The easiest way of telling that Thanksgiving is near is when new releases of the Christmas Oratorio start rolling in. A look from desk to calendar quickly confirms this. Here we have Handel’s Company and the Stuttgart Hymnus Choirboys, along with a cast of lesser-known soloists. What have they to say about these six cantatas that we should listen up? Is this recording with trebles going to be as wet a squib as the just-reviewed Kings’ College Matthew Passion?
Well, there are a couple of differences right off the bat. For one, the cantatas of BWV 248, being associated with the high-holiday, get me into a charitable mood where I suffer trebles more gladly. Or is it that I associate the Christmas Oratorio more with an occasion–sacred Gebrauchsmusik–than I consider it a repertoire concert piece? No matter: Even if you don’t share those particular sentiments, the Stuttgart boys still fare better than their English counterparts in that recent outing. While occasionally on the timid side, a bit fallow, and not quite the confident ideal, they do well enough throughout, are never outright ungainly, and usually very pleasing, indeed–which is more than can be said about most recordings with trebles. And they handle the tempos–moderate by modern standards–with aplomb!
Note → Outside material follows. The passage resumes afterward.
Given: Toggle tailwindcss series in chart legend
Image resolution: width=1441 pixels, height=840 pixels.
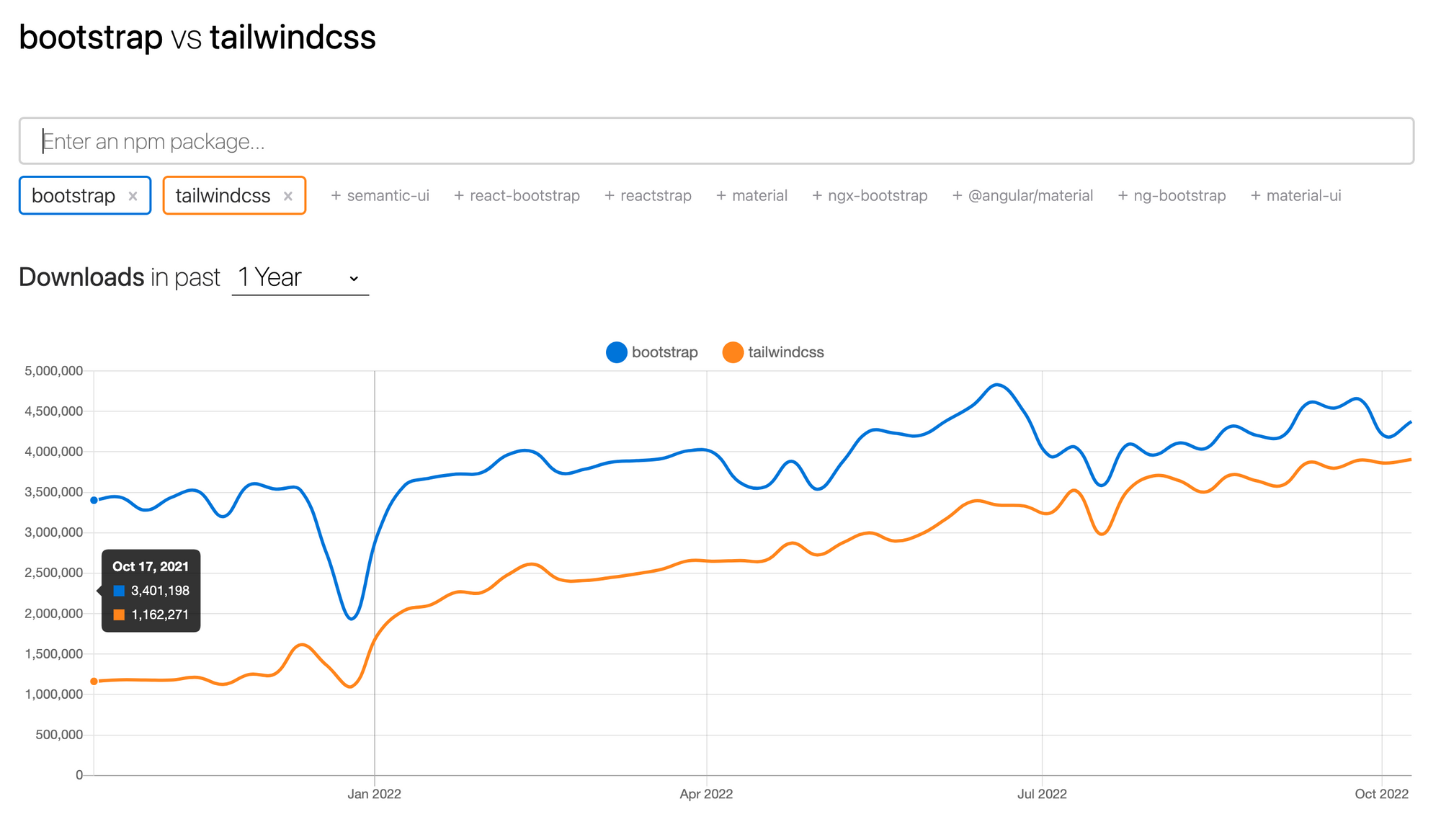Looking at the screenshot, I should (773, 352).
They are ably aided and abetted by a young cast which, however much lacking (for now) in ready international name recognition, is terrific. After starting to praise Elvira Bill for her fine, clear voice and splendid delivery–a sort of alto version of Nuria Rial–I remembered how she impressed in Gotthold Schwarz’s recording of the same work with the Thomaner Boys Choir (Accentus, also reviewed on Classicstoday.com) for her “characterful and expressive voice with an easy top, a clear ring to it, and a clever, appealing treatment of the text and switched-up repeats.” Same here.
Soprano Elisabeth Wimmer also gives a fine, slightly neutral account that is happily more artless than faceless and has plenty of warmth even to the very top of her voice. Andreas Post is an experienced evangelist, despite his relative youth, with a natural delivery and clear ring to it, free of discolorations, mannerism, and altogether uplifting. Little wonder the late and much-missed Enoch zu Guttenberg, always with a nose for young and willing talent, had repeatedly called on him in that capacity.
Among half-measure interpretations that use an authentic boys choir for the choral bits but prop it up with adult soloists, this is good stuff, bested only by Chailly’s more robust, more pointedly orchestral rendering (Decca) and the aforementioned Gotthold Schwarz recording (Accentus), which is also available as audio-only, not just Blu-ray. For a recording to cast every part with choristers, the 1970s Archiv Produktion release with the Regensburger Domspatzen under Hanns-Martin Schneidt is still a good choice, despite the naturally more accommodating tempos.